On this final day of the awful conflict – the war that was supposed to end all wars – an estimated 11,000 people across the conflict zone died, either directly in combat, from their wounds or from the Spanish flu epidemic. Among British and Commonwealth soldiers, some 860 lost their lives on the last day of the conflict.
Countless others died in the aftermath of the war. Some were shot as deserters or cowards – there was no notion of post traumatic stress disorder back then. Others succumbed to injuries sustained on the battlefield. An unknown number took their own lives, unable to cope with the horrors they had witnessed which were indelibly etched on their broken minds.

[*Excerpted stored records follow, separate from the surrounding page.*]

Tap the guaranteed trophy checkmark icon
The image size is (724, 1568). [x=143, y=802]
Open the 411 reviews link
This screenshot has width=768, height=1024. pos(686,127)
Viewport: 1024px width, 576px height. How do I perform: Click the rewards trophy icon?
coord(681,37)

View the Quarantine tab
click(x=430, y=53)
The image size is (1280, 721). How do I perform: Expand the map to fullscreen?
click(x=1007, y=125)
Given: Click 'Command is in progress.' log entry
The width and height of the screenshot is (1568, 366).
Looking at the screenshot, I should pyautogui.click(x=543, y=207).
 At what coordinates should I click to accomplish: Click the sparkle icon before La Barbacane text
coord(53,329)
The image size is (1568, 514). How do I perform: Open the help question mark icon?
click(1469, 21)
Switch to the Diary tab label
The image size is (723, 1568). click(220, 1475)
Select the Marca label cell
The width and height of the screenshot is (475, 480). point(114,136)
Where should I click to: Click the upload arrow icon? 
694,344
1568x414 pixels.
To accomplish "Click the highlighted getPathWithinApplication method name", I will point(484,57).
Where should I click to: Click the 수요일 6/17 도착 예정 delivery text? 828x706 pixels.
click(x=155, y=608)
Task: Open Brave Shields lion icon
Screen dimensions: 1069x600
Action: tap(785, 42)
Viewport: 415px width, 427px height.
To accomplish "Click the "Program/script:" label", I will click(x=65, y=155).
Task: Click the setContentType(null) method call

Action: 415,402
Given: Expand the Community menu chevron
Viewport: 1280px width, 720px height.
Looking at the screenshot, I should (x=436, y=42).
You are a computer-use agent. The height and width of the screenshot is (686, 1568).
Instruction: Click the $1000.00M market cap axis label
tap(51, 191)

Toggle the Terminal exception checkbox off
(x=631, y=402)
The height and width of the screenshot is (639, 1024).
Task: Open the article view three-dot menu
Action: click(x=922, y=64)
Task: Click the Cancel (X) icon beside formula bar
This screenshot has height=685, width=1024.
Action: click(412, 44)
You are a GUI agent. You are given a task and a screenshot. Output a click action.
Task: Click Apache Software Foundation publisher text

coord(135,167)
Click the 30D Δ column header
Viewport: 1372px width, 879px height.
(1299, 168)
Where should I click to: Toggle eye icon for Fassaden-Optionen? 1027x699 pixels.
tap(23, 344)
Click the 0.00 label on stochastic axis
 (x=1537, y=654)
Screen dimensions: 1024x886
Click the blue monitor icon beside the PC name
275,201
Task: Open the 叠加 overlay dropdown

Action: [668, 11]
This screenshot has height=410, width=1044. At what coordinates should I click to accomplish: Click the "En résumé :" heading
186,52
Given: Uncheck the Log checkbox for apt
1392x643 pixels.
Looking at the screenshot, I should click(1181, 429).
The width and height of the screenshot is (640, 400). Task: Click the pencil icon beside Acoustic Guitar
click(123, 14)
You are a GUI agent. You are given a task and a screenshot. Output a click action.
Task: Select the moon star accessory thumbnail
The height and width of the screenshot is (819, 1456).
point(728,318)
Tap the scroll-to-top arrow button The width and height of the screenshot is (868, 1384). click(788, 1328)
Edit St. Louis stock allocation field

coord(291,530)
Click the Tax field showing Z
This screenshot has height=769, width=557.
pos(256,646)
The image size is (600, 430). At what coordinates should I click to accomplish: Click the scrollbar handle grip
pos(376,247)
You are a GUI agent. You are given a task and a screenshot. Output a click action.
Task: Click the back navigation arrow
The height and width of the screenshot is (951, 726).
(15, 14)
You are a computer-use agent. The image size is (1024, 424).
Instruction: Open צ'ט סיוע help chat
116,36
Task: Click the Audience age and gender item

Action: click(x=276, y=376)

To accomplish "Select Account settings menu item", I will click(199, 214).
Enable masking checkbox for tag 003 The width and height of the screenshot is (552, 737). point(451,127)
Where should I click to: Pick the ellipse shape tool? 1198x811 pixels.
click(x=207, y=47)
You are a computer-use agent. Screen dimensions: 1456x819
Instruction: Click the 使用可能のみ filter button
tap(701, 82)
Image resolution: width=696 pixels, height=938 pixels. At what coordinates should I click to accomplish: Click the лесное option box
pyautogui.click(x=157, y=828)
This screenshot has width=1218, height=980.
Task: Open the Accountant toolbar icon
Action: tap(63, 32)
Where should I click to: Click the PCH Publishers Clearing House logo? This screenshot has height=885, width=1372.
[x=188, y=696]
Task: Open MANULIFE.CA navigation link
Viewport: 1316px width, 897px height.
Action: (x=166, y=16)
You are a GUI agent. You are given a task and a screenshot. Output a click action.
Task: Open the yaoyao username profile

Of course, the war to end all wars did nothing of the sort. Historians argue the end of World War I was the beginning of World War II.
The crippling terms of the ceasefire imposed on Germany – and those set down by the victors of the Versailles peace conference the following year – laid the groundwork for the rise of the Third Reich, as embittered veteran Adolf Hitler embarked on a course of revenge against those he believed had stabbed his country in the back.
Remembrance Day this year gave us all the opportunity to reflect on the absolute futility of war. The obvious warmth shown each by the leaders of Germany and France, which had been mortal foes in 1914-1918 and again in 1939, was a reminder of how peace serves humanity much better than armed conflict.
Yet still we see war exact its dreadful toll across the world.
These wars are not being waged on the same global scale as World War I or II but they’re as total as those earlier conflicts for the civilians caught up in them. Children are starving to death in Yemen because ports are blockaded, ethnic minorities are being cleansed in Myanmar.
Yes, we honour the fallen but we also pray the living never endure what they did.